Phil Richards wrote:
> On 2007-06-02, Peter Dimov <pdimov_at_[hidden]> wrote:
>> Phil Richards wrote:
>>> I would have thought that the obvious(!) thing to do (after the move
>>> to subversion, when such thinhgs will be easier) is to say that when
>>> there is a breaking change to an interface that other libraries rely
>>> on, then that work *must* be carried out on a branch, and that branch
>>> is only a candidate for merging back to the trunk when all affected
>>> libraries have been updated.
>> This will effectively block all breaking interface changes.
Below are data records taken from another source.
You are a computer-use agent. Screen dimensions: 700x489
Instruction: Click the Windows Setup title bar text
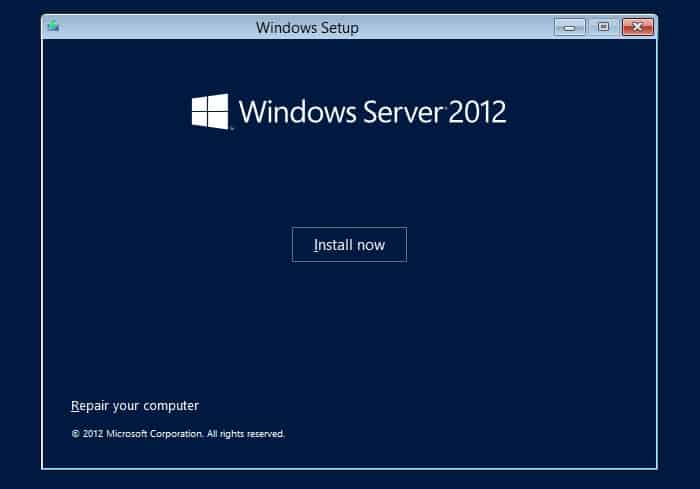click(307, 28)

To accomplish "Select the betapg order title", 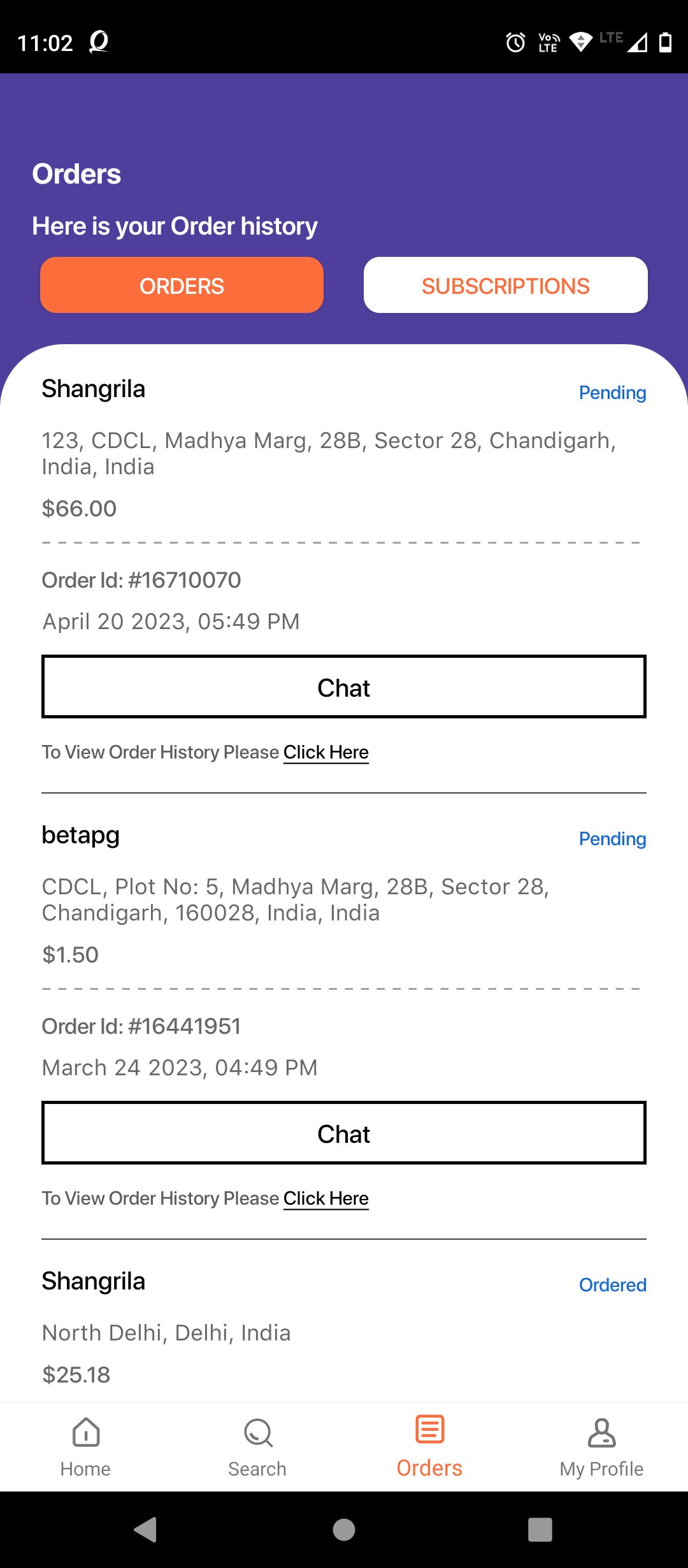I will click(x=81, y=835).
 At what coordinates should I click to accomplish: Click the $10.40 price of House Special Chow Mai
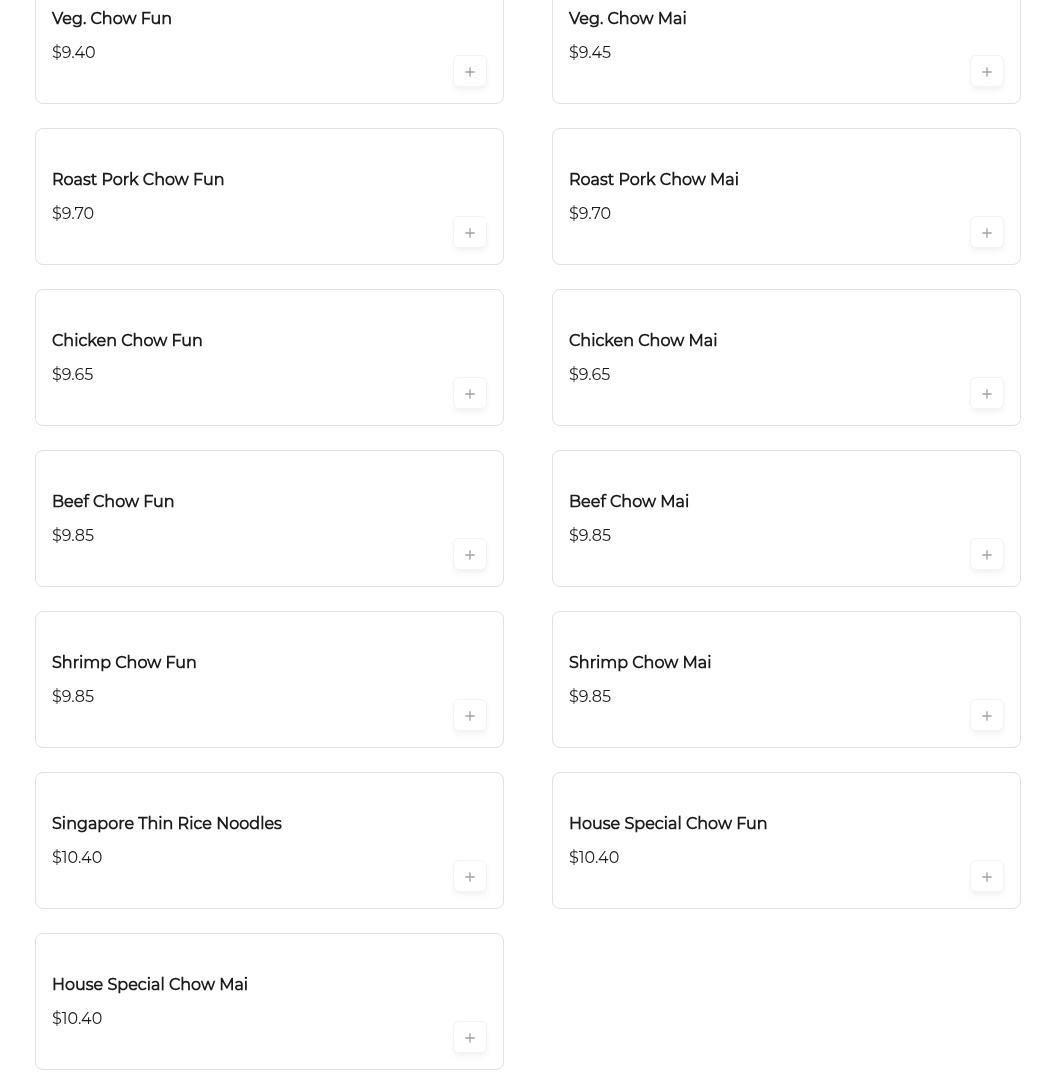77,1019
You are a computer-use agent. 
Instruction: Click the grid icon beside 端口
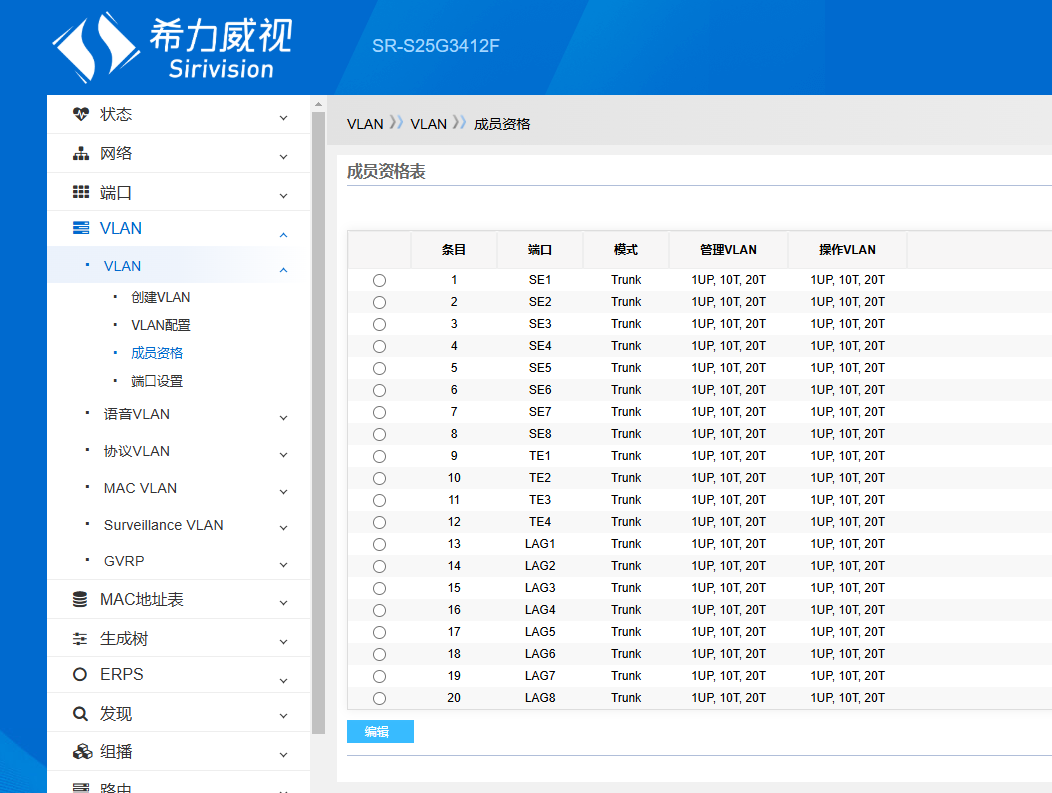[81, 192]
The affected
>> libraries will never be updated if there are no test failures.
> I don't think it needs to be quite that extreme - but I take the point.
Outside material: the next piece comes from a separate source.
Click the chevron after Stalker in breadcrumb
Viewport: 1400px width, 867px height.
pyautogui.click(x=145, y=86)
> I suppose my idea ends up requiring that branches have their test
> results published so that other people can see the breakages, but that
> isn't going to be practical.
> Ok, given that this approach is not liked, then *what* approach can be taken
> that will not result in weeks (or months) of time in which the SVN trunk is
> unable to be shipped because somebody has changed the API to a low level
> library?
> *Something* other than "dump the API changing break on the trunk and
> leave it to get fixed when possible" needs to exist (IMHO, of course).
> Otherwise I don't see that boost is going to be in any better position
> than it is now (well, not true - such problems should have much less
> frequently).
> It would be wonderful to think that such changes could be coordinated
> with all library developers so that breakages could be fixed within
> days, but, really, is that ever going to be possible?

As far as I know, the stable branch is there exactly for this purpose.

Trunk will be open to wild development, but only after the changeset is
finished, it will be merged to the stable branch. The stable branch
should always be in "ship-ready" state.